Montreal still has a long way to go before it is deemed unaffordable like Toronto and Vancouver. The share of income a household would need to cover ownership costs is 43.7 percent, whereas it is 74.2 percent in Toronto and 87.8 percent in Vancouver, according to RBC’s housing affordability measure.
“Some degree of stress may be building in the Montreal market following a third-straight rise in its measure, which reached its highest point since 2011,” according to RBC.
Chinese nationals have turned their interest toward Montreal after the Vancouver and Toronto areas introduced a 15 percent foreign buyers tax. According to juwai.com, Canada is the second most popular emigration destination for wealthy Chinese.

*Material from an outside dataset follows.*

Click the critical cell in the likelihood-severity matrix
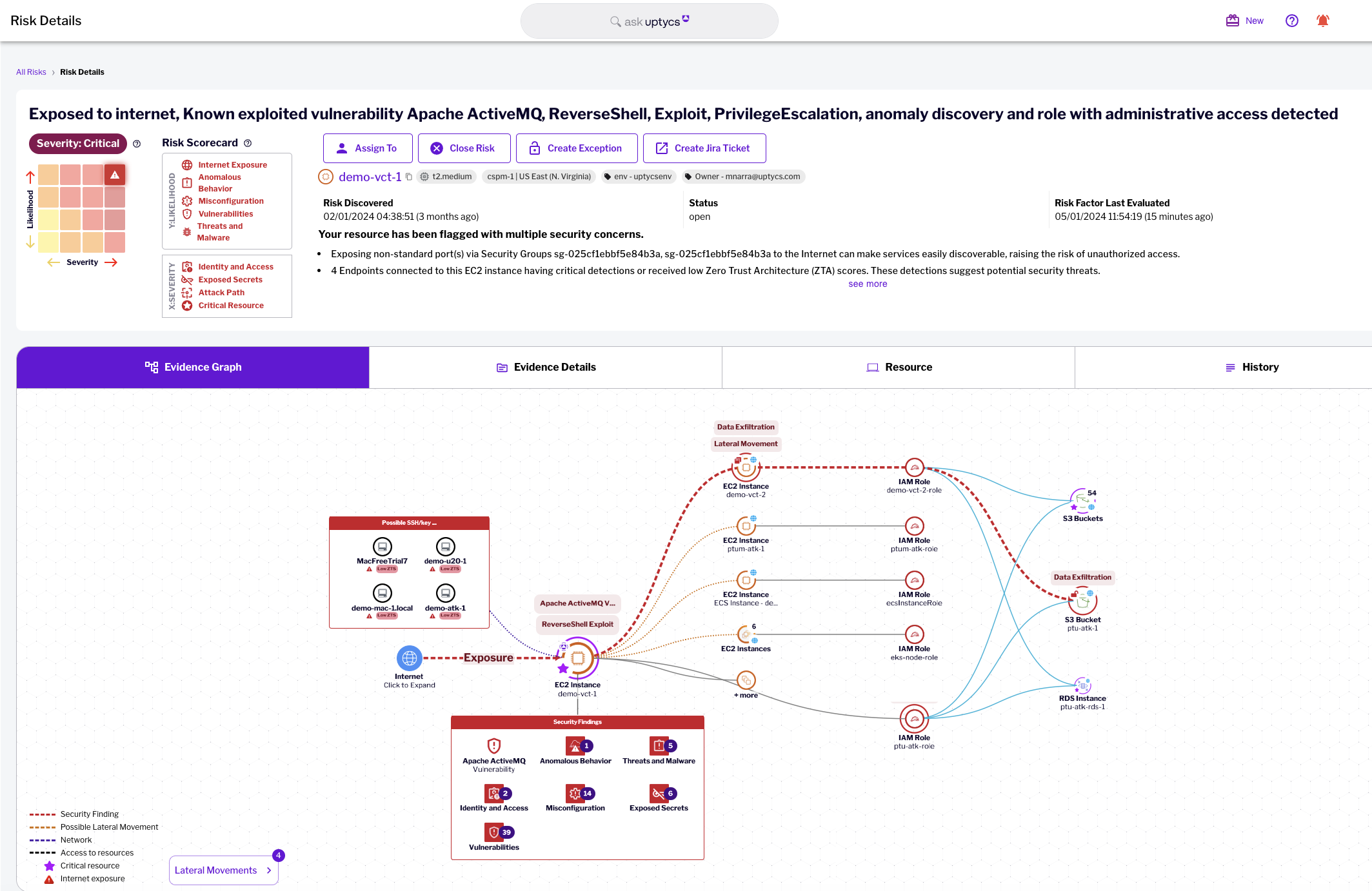pyautogui.click(x=115, y=174)
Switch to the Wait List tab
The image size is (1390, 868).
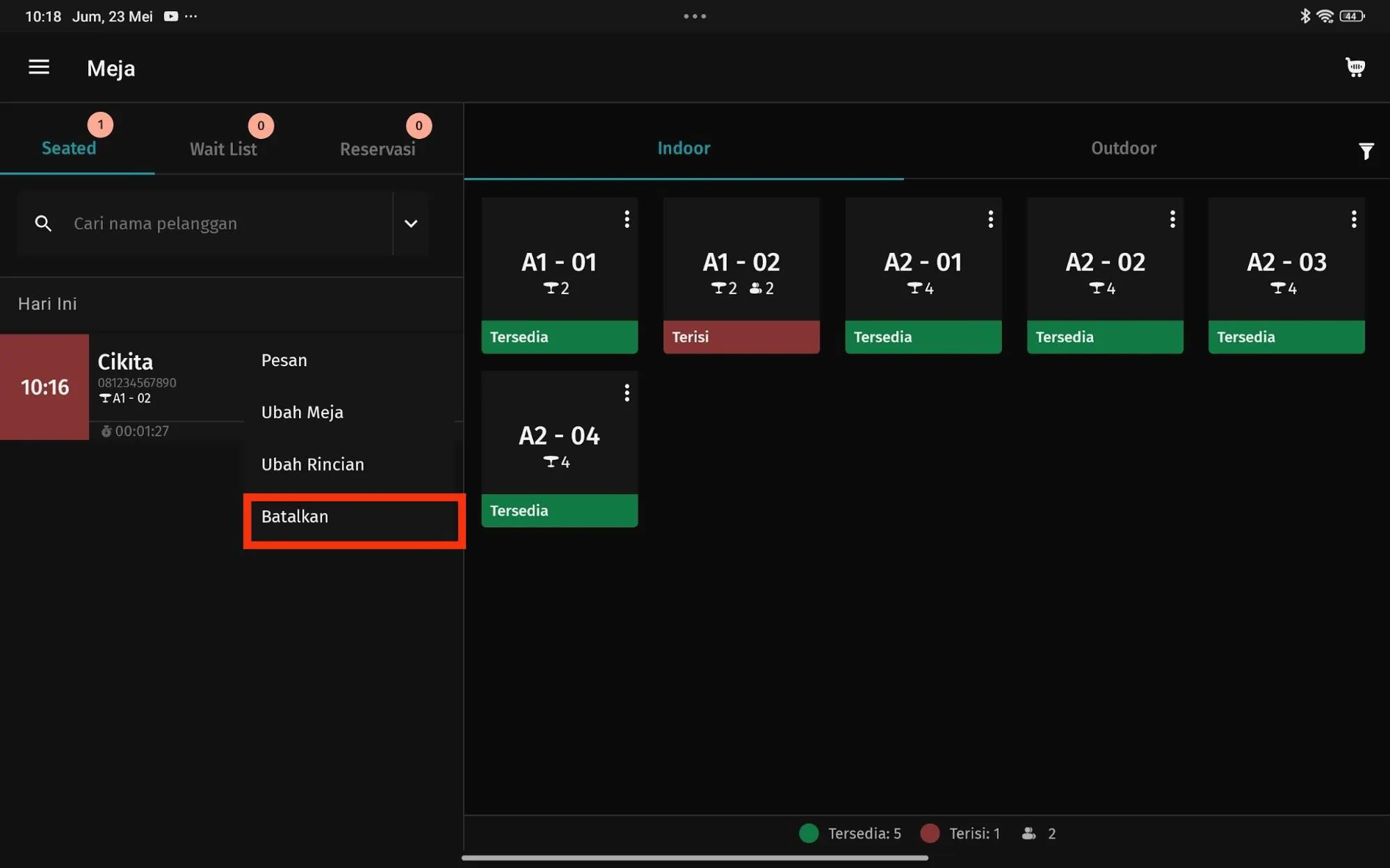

The interest from Chinese buyers in Montreal grew by 84.5 percent in 2017 and dominates the $112 million of Quebec real estate that attracted views.
It’s not just interest from foreign buyers or job seekers. A global survey conducted by Nestpick anointed Montreal as the second-best city for millennials due to its affordability, friendliness, startup culture, and nightlife.
Quebec’s unemployment rate of 5.6 percent is slightly below the national average of 5.8 percent and Montreal’s labour force has risen by 27,000 in the last year and 4,300 in the last month, according to Statistics Canada.
For now, the positive price momentum appears to be healthy when compared with what took place in Toronto and Vancouver.